The Garmin force trolling motor Parts are in three categories, and they are
- Shaft and Cable
- Propeller Drive Motor Parts
- Mount Parts
Shaft and Cable
The shaft and cable are the most important section of the trolling motor. The shaft is the long beam that connects the propeller motor and the other end of the motor. The power cable is the main power supply of the motor.
So, the shaft unites the motor while the cable powers it.

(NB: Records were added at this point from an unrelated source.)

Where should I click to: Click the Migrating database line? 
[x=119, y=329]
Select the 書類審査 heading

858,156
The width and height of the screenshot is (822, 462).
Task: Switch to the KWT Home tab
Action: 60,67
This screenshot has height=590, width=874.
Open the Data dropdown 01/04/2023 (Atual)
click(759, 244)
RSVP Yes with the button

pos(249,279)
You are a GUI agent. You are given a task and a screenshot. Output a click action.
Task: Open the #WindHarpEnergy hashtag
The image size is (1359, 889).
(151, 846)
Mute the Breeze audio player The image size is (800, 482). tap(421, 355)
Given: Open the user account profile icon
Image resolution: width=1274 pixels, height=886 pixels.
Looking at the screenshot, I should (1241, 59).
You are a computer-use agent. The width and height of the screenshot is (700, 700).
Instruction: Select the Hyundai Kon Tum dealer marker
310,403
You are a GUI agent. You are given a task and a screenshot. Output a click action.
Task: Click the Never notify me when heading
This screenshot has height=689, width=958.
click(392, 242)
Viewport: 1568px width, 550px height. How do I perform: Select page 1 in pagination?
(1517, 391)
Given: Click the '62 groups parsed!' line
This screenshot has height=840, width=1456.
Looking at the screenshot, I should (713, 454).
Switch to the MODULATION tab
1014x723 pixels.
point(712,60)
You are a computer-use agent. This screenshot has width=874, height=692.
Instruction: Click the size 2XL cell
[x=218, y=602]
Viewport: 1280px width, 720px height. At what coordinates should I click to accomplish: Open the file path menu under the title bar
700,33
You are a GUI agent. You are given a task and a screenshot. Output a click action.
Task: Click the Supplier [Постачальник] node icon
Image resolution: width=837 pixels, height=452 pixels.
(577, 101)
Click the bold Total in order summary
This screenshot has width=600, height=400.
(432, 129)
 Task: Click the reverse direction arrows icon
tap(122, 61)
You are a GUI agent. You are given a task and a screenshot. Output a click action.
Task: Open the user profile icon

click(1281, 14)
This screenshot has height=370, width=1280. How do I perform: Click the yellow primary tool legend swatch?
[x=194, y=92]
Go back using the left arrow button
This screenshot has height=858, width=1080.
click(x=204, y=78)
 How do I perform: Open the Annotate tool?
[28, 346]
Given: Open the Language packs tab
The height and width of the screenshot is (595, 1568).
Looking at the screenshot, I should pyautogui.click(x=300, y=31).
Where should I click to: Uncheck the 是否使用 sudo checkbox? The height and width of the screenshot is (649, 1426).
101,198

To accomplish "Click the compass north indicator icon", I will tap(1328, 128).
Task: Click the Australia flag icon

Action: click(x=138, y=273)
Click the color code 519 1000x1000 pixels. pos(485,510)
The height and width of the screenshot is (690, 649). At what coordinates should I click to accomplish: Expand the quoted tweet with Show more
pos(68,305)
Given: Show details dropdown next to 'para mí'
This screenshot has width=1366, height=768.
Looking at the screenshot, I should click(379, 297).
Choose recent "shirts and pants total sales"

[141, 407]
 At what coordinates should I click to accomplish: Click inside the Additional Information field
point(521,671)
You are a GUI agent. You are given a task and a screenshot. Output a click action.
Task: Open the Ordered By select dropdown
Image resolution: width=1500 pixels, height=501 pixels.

Below are the parts of the shaft and cable section:
- Power Cable
- Shaft Cap
- Coil Cable
- Depth Adjustment
- Pull cable and Handle
- 60 A circuit breaker
- Power Cable plug accessory
- Foot pedal cable replacement
Propeller Drive Motor Parts
The propeller drive motor is the other motor part that does the work.
- Propeller drive motor
- Nose cone
- Motor anode
- Lower nose cone
- Transducer pad
Here is a list of mount parts that you should find on your device.
- Lower gas spring arm and shaft stabilizer
- Lower gas spring
- Mount lower link
- Display panel
- Upper gas spring
- Mount base
How to install the Garmin Force Trolling Motor
The Garmin force trolling motor comes in six different parts, and they are:
- The base
- The foot pedal
Assembling and Installation
Before we begin the installation, here are the tools you’ll need:
- A drill with a 5/16 drill bit
- Phillip screwdrivers, 1 and 2
- 3 and 4 mm or 5/32 in hex bits or wrencher
- 14 mm socket, and a torque wrench
Motor Tool Kit
Now let’s take a look at the tool kit before installing it. The Garmin force trolling motor kit has six bags labeled A to F.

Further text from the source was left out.